A health care worker with Family Health Centers of San Diego checks in patients at a coronavirus testing center in Chula Vista. / Photo by Adriana Heldiz

Local officials need to follow the science if they want to get out of the current stay-at-home order and stay out of it, Scripps Institution of Oceanography scientist Kim Prather told Voice of San Diego recently.

Prather and UC San Diego infectious disease specialist Dr. Robert Schooley joined our livestream series Voice of San Diego at Home last week to share what they’ve learned after studying the virus for months and how we can better protect ourselves. They reiterated that wearing masks, getting outdoors and cleaning the air are key to minimizing the spread of COVID-19.

Prather and Schooley are also part of a team helping schools plan for reopening. They touched on those efforts, as well as what they think local officials should focus on in the coming months.

Here are parts of that conversation, edited for length and clarity. Watch the full interview here.

Scott Lewis: What is it that you’re trying to get people to understand around the globe about your work and what you’ve discovered about the virus?

Prather: We’ve been talking for months about this, right? So my expertise, my background, is aerosols. Not the stuff that comes out of a spray can, the stuff that comes out of your mouth when you speak. At the beginning of this pandemic, we were told that it was on surfaces. But it’s in the air, you’re inhaling it. And so the way to protect people is to get people to recognize that this is airborne.

I keep telling people it’s a very fixable problem. You filter the air. It’s simple. You wear a mask. I’m a believer that if people understand that it’s that simple – and it is – then they have a reason to want to listen to all these things that people are telling them to do. It’s been a long saga, but just this week the CDC finally released much clearer guidance. It’s not completely perfect, but all of this is so important for school reopenings to be safe, to reopen our town and to be able to live life and keep it that way. I’ve been on a pretty strong mission with a lot of other people who study the air like I do to help the public understand.

What does it actually mean for your work to be successful? Are we talking about guidance? Like what the CDC comes out with de-emphasizing cleaning surfaces and washing hands, and emphasizing instead ventilation and outdoors? Is that the practical effects of the work that you’re doing right now?

Prather: That’s exactly right. Normally, you think about people coughing and sneezing and spraying this big stuff that will fall to the ground. This is coming out just from people speaking. And this virus has found a sneaky way to get around in that the people who are sick don’t know they’re sick. And so they’re just walking around, going to parties, going to bars, talking and releasing millions of viruses that do not fall to the ground. You have to think about it like cigarette smoke. If you’re indoors with somebody who has it, that room will just fill up. So ventilation is important. Filtration is important. Masks are important. These are the things to focus on instead of on the surfaces. You’re not getting it as much from touching surfaces and then touching your face. You’re getting it because it’s just floating around in the air.

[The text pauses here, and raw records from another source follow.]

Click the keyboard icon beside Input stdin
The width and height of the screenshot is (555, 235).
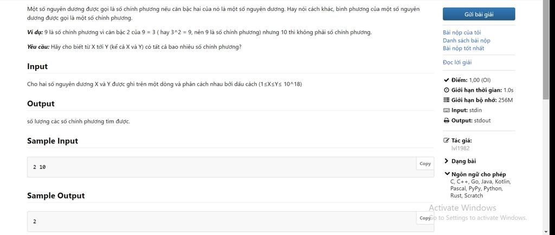447,110
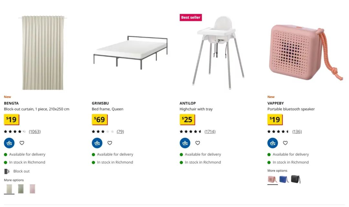Add BENGTA curtain to shopping bag

(9, 143)
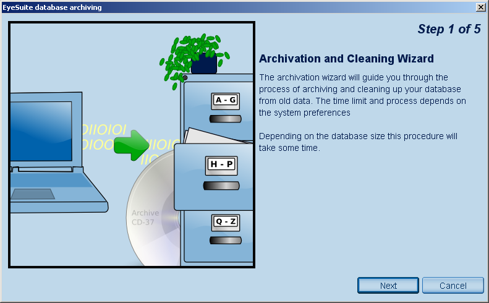Cancel the archiving wizard
The width and height of the screenshot is (489, 303).
coord(453,285)
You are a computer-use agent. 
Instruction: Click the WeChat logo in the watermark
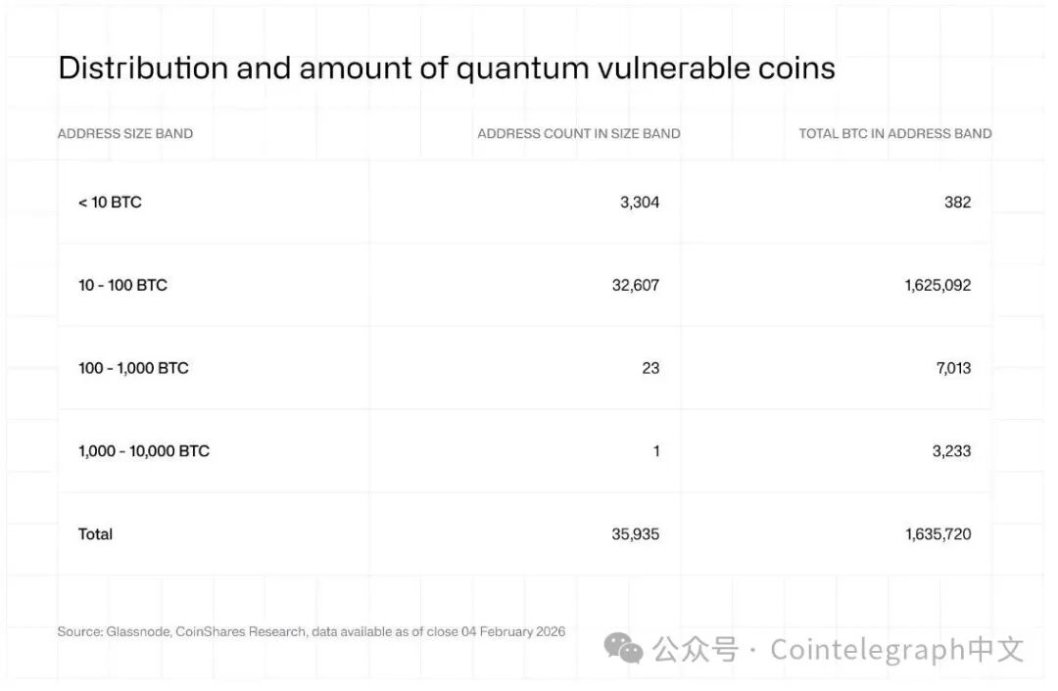coord(623,647)
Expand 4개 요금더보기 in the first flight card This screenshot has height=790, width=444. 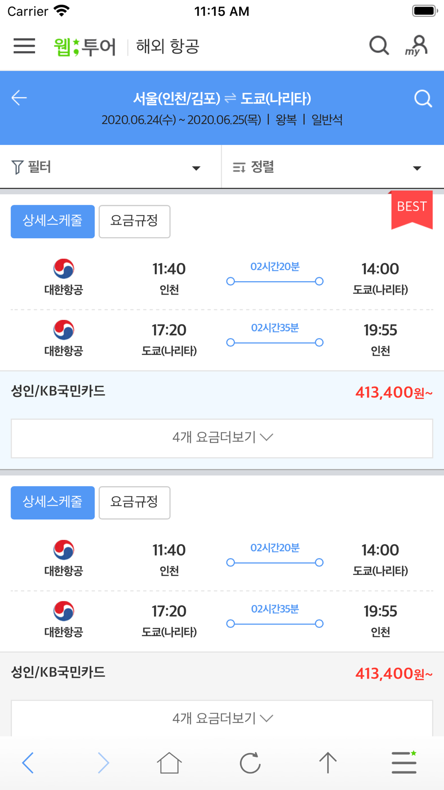click(x=222, y=438)
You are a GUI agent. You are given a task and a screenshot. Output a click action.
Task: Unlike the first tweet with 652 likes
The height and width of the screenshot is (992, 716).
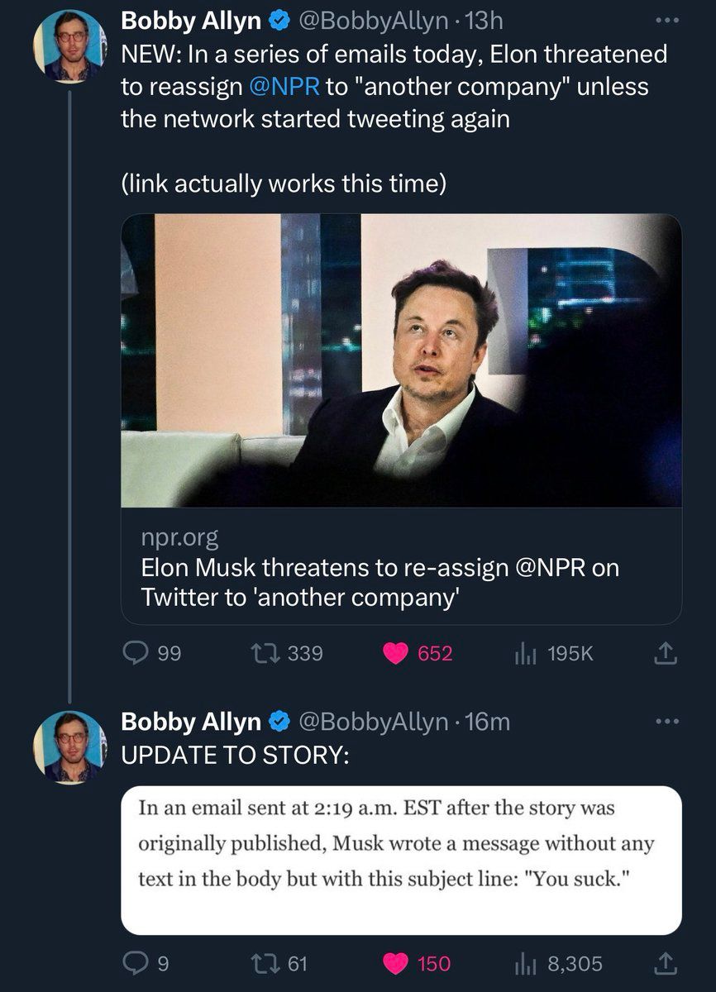click(398, 653)
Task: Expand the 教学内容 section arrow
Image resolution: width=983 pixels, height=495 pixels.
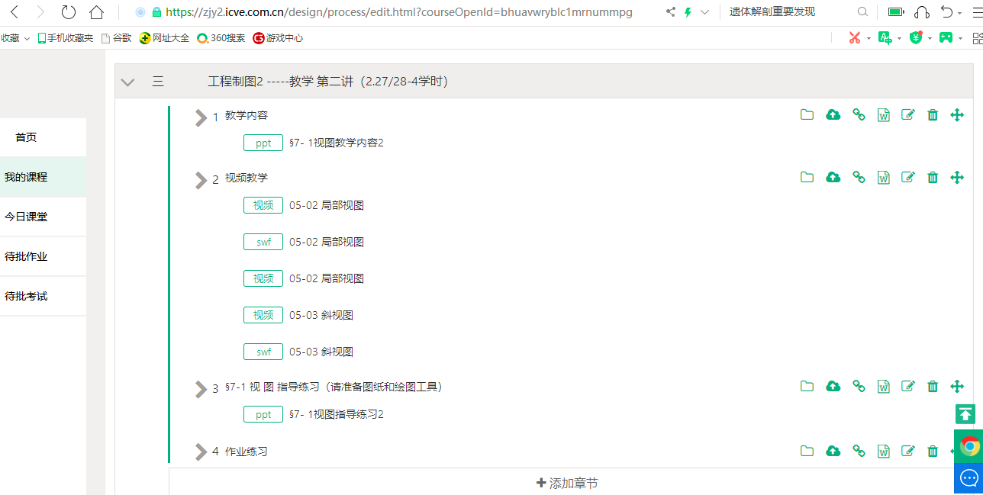Action: [x=201, y=117]
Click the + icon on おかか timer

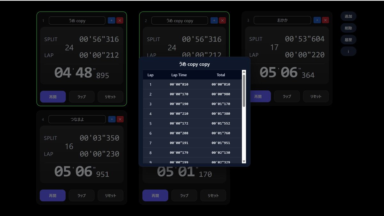pos(317,20)
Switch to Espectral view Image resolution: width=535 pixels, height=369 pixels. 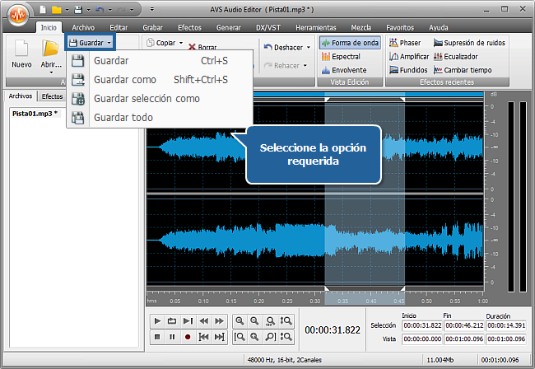pos(343,56)
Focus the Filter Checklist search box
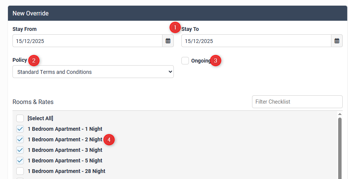The width and height of the screenshot is (348, 179). [297, 102]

It seems like if you were in charge of California’s messaging, what you’d say is don’t go inside with other people. If you are inside with other people, make sure it’s as ventilated as it possibly can be and that the air is being cleaned as well as it can be.

Prather: That’s exactly right. Like almost all of the outbreaks, we don’t get the data. But I’ll tell you, it’s just happening indoors. There’s rarely a case from outdoors, which is why the playground thing was a little crazy. It doesn’t mean you can’t catch it outdoors. If you were downwind of somebody for an hour and they were talking to you and the wind was blowing in your face, maybe. But the outbreaks where we get 20 people, 30 people, 40 people out of 50 getting sick — you’re seeing this over and over and over — that is in the air. There’s no way all the people at a wedding touch the same dirty surface. But you all share the air.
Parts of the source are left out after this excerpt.